But the most recent practitioners of getting one's own back, like the Princess of Wales, have allowed themselves time to plot. Destroying clothing, planting mustard seed on an unfaithful partner's soaked carpet, and hiding rotten fish inside curtain rails are now commonplace.

Lady Sarah Graham-Moon, whose husband, Sir Peter, went off with another woman, cut off the sleeves of his Savile Row suits, daubed paint over his BMW and delivered his vintage wine to doorsteps around the village like bottles of milk.

Diane Sladek decided a "cold" revenge would not suffice and poured boiling wax over her the penis of her unfaithful husband's penis. Ms Sladek has been compared with Lorena Bobbit, the American woman who hacked off the penis of her husband, John Wayne Bobbit, and threw it in the road in revenge for an alleged rape attack.

Men have also taken to more direct forms of retributions. Kevin Wilton snatched a picture of his ex-girlfriend Tamany Baker in the bath and then had it made into Christmas cards, which he sent out to a wide circle of friends. And Mike Owen nailed up a for sale sign which read "adulterous wife" in foot-high red letters outside his pounds 250,000 house after his wife ran off with their builder.

Seeking vengeance is as old as civilisation. Samson lost his strength when Delilah cut off his hair.
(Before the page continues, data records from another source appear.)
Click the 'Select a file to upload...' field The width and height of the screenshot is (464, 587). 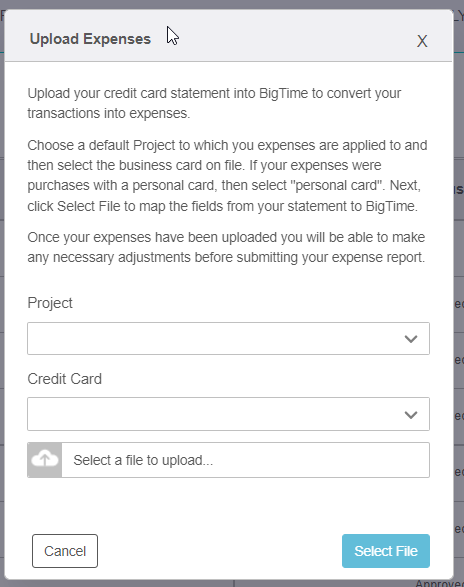pyautogui.click(x=245, y=460)
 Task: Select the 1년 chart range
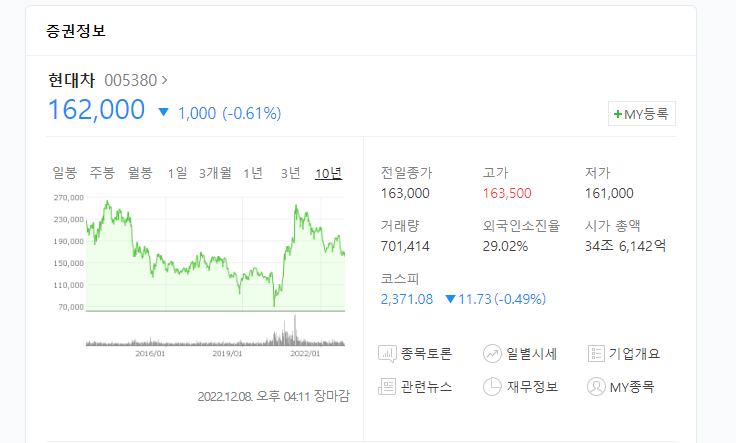point(253,173)

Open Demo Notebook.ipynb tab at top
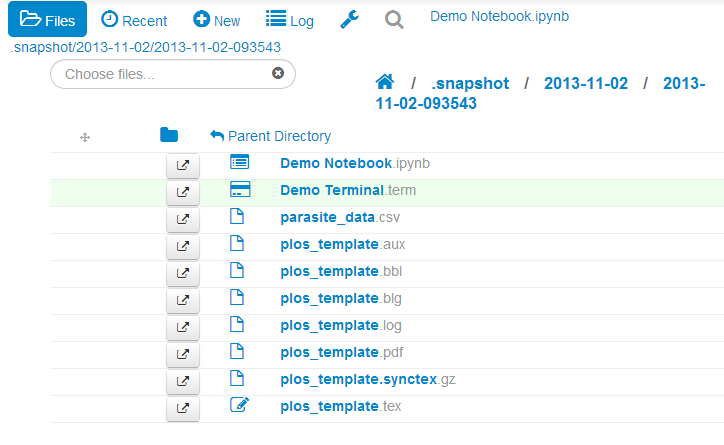coord(499,17)
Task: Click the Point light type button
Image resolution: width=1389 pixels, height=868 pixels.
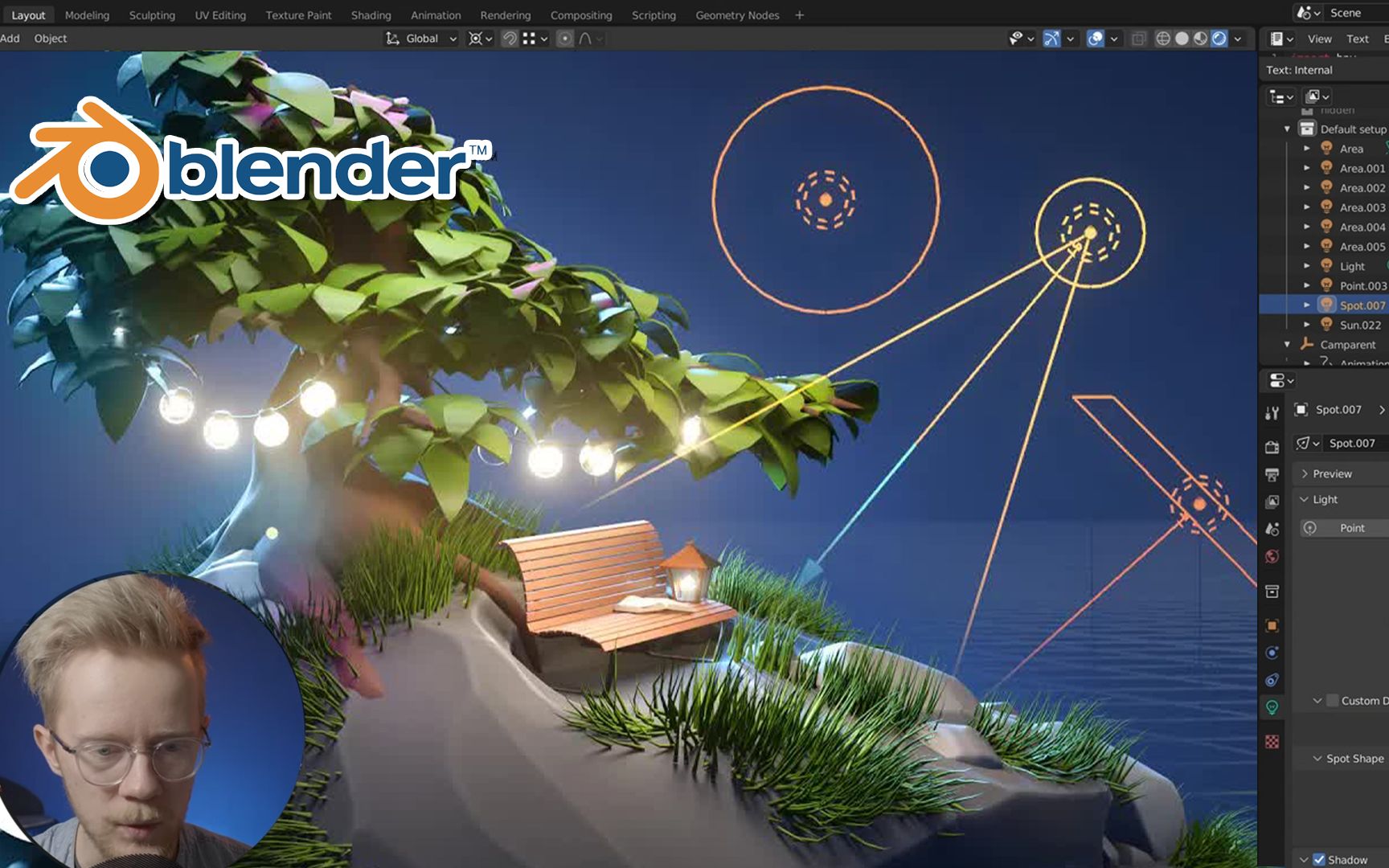Action: click(x=1352, y=528)
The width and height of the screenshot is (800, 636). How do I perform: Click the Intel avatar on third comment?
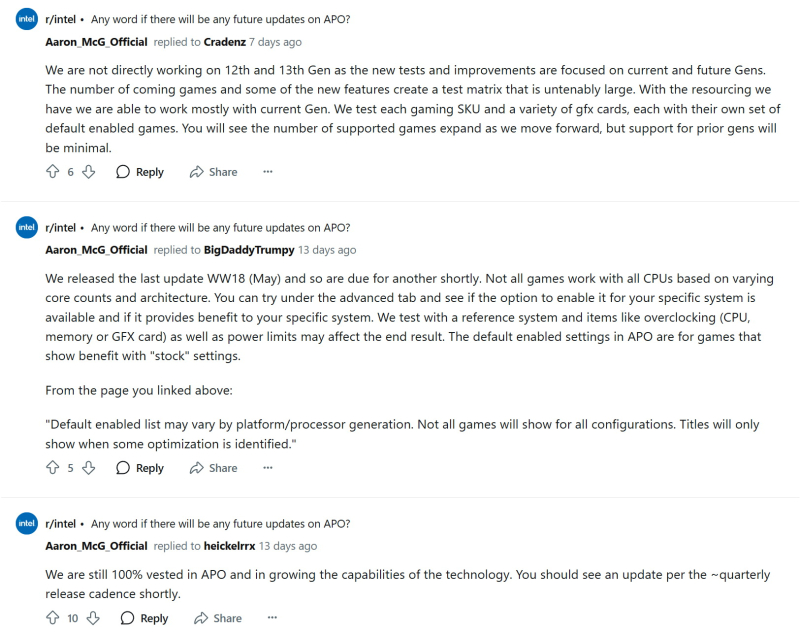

But it is not only domestic revenge that flourishes. The most memorable political revenge was the blow Geoffrey (now Lord) Howe dealt against Margaret (now Baroness) Thatcher in his resignation speech as deputy prime minister. "The time has come for others to consider their own response to the tragic conflict of loyalties with which I have myself wrestled for perhaps too long," he said, felling her with the best tool of revenge of all, the one the Princess of Wales is about to take up - words.